Politicians would rather you not think about that, but as luck would have it, economists do. While they disagree about the specific ramifications of specific minimum wage hikes, economists agree about the effects in general. In a 2015 survey by the Employment Policies Institute, 83 percent of economists polled said raising the federal minimum wage to $15 an hour would reduce youth employment, and 76 percent said that it would reduce the total number of jobs available.
That some non-economists disagree is due to popular minimum wage myths. It does us well to think about them without the politicians in the room.
Myth: The minimum wage regulates how much employers pay.
The minimum wage actually regulates whom employers will hire. In effect, the minimum wage prohibits people from working at all unless they can find an employer willing to pay them the minimum. But how much an employer is willing to pay depends on how much value the worker contributes. And a minimum wage doesn’t make workers more valuable; it makes them more expensive. A worker whose skills only add $10 an hour to a company’s bottom line will find himself jobless when the minimum wage goes to $12.
Myth: Raising the minimum wage stimulates the economy by putting more money in workers’ pockets.
This argument ignores the fact that every additional dollar workers receive must come from one of three places: customers paying higher prices, business owners earning less profit, or other workers being laid off, losing work hours or losing benefits. Raising the minimum wage causes customers, business owners and unemployed workers to spend less, and this exactly offsets the increased spending by workers whose wages rose.
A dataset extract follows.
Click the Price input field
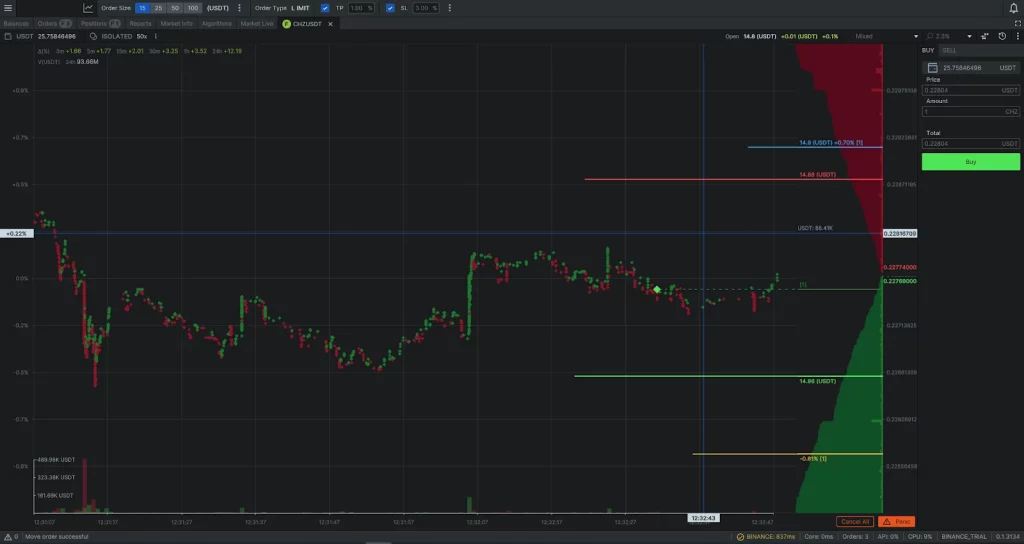This screenshot has height=544, width=1024. click(x=960, y=90)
Myth: The minimum wage protects workers from employers who would pay them as little as possible.
If this were true, all jobs would pay exactly the minimum wage, as there is no law requiring employers to pay more. Yet, 99 percent of Pennsylvania workers earn more than the minimum wage. The force preventing employers from paying workers as little as possible isn’t the minimum wage, but the value workers can contribute. The more value a worker can contribute, the higher the wage he can command. This means that the key to increasing workers’ wages is not legislating the wage rate but helping workers acquire skills, experiences and education that make their labor more valuable.
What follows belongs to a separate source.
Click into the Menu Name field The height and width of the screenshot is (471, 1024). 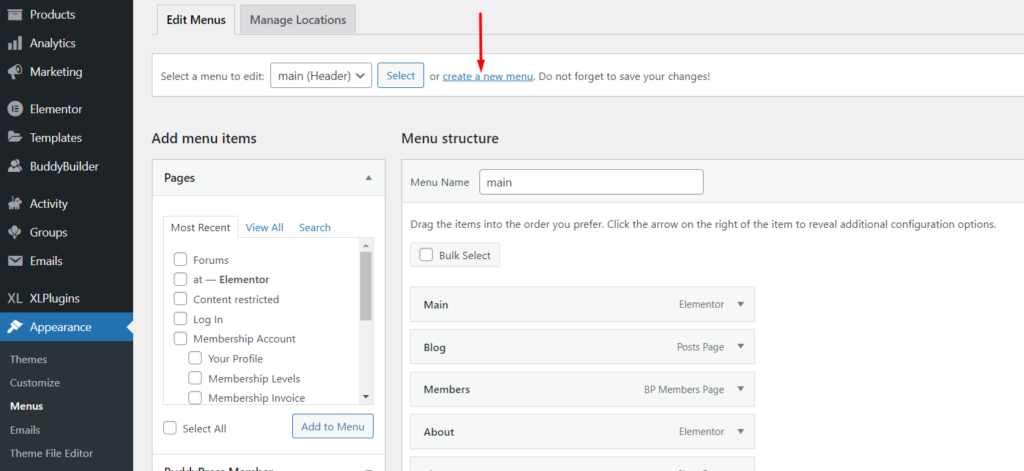coord(591,182)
Myth: There is no evidence that increasing the minimum wage increases unemployment.
A minimum wage hike mostly affects low-skilled labor. Looking at the overall unemployment rate drowns out the effect on low-skilled labor, making it appear that raising the minimum wage has no unemployment effects. But examining unemployment among low-skilled workers separately from other workers reveals significant unemployment effects.
A higher minimum wage is good for workers who keep their jobs. But that benefit comes at the expense of lesser-skilled workers whose jobs disappear. And those are the workers in greatest need — ones whom politicians like Wolf claim to want to help.